How Gays and Lesbians Brought Marriage Equality to America

by Nathaniel Frank

Pub Date: April 24th, 2017
ISBN: 978-0-674-73722-8
Publisher: Belknap/Harvard Univ.

A diligent archive of gay marriage equality from its roots as a hopeful pipe dream to its realization as a civil right.

Frank (Unfriendly Fire: How the Gay Ban Undermines the Military and Weakens America, 2009), a journalist and director of the What We Know Project at Columbia Law School, retraces the history of and battle for same-sex marriage as a timeless “quest by LGBTQ people to take themselves and their love seriously.” He begins in the 1950s and early ’60s, when, even amid a general fear of homosexual exposure, a gay magazine pushed boundaries with a cover story advocating the social acceptance and normalization of “homophile marriage.” Just a few years before the Stonewall uprising, the article energized interest in a civil rights movement that would accelerate into the coming decades as tolerance and equality became paramount issues within gay and lesbian subcultures.
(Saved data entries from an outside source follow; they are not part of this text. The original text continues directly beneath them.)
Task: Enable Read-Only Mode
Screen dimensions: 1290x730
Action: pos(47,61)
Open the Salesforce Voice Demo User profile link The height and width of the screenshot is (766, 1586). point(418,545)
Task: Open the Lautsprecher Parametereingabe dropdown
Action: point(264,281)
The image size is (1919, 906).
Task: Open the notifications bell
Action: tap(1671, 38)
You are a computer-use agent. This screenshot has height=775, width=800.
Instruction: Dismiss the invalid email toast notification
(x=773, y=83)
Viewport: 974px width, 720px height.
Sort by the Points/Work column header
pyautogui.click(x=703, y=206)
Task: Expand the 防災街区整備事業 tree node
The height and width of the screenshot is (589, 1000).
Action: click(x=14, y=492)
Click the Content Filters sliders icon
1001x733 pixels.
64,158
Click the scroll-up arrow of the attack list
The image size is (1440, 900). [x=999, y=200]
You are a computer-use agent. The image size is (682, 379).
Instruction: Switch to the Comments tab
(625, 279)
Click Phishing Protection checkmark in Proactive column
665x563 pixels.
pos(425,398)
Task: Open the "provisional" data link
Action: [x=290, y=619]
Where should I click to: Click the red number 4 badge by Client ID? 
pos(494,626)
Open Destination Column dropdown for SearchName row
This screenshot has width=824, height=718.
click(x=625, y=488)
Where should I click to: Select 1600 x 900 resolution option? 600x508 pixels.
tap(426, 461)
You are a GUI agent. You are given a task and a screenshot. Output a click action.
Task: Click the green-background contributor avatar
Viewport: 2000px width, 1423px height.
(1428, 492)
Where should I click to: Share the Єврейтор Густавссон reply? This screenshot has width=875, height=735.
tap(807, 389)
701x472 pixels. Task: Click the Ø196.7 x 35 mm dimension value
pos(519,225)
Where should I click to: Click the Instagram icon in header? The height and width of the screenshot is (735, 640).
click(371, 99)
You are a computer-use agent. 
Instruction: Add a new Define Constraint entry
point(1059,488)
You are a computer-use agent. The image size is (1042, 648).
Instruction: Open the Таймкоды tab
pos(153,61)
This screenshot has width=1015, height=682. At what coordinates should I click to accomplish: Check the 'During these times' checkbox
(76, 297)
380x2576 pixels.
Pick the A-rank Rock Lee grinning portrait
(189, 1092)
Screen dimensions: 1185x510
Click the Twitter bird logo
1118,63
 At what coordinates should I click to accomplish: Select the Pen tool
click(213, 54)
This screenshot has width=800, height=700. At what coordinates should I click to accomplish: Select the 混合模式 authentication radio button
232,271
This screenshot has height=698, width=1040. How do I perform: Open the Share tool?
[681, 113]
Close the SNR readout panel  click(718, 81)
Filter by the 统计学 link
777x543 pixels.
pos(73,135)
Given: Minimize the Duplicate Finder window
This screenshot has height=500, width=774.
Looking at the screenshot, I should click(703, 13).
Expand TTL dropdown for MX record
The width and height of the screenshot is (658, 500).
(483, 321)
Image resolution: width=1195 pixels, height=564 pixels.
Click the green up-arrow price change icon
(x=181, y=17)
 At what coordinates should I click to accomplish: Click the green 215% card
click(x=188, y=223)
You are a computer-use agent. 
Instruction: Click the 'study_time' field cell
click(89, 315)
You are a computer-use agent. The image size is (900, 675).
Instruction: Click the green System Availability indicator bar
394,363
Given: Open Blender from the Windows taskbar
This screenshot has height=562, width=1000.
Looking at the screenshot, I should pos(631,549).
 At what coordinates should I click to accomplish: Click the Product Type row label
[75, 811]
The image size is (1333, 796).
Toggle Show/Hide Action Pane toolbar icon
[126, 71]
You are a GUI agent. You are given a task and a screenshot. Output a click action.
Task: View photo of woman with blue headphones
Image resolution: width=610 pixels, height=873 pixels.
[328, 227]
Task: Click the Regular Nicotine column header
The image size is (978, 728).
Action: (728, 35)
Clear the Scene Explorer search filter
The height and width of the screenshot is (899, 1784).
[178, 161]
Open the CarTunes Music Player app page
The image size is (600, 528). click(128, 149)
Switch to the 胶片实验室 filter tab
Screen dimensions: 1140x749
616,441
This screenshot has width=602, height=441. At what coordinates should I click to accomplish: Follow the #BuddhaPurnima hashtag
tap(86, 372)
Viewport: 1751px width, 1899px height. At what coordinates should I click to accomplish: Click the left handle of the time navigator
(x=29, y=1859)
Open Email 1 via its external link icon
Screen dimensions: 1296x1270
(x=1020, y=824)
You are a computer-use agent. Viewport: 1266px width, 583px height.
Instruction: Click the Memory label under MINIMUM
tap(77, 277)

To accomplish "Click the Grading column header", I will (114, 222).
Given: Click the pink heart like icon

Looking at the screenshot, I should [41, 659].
Frank’s attention to historic detail is comprehensive and impressive, as is his ability to breezily recapture the trials of marriage equality and weave them into the general narrative of American LGBTQ history. With verve and a crisp, authoritative tone, the author sweeps readers through a history of civil rights campaigning in the 1970s, domestic partnership ordinances in the ’80s, and the story of how AIDS and protest movements produced an unshakeable solidarity. “If AIDS spurred greater familiarity, sympathy, and understanding of the gay community by the straight world,” writes the author, “it had an equally profound impact on gay people and activism.” Major steps forward were often set against backdrops of anti-gay ideologies, religious persecution, anti-sodomy laws, and the early criminalization of gay life. As decisive as the 1996 Defense of Marriage Act was when it became federal law, it was equally so when struck down after vigorous opposition in 2013. These pivotal events were championed by such tireless crusaders as Harvey Milk, attorneys Roberta Kaplan and Mary Bonauto, and political activist Andrew Sullivan, all of whom the author references respectfully.

Frank’s strikingly detailed, essential reportage reminds readers of the gay community’s enduring fight for equality.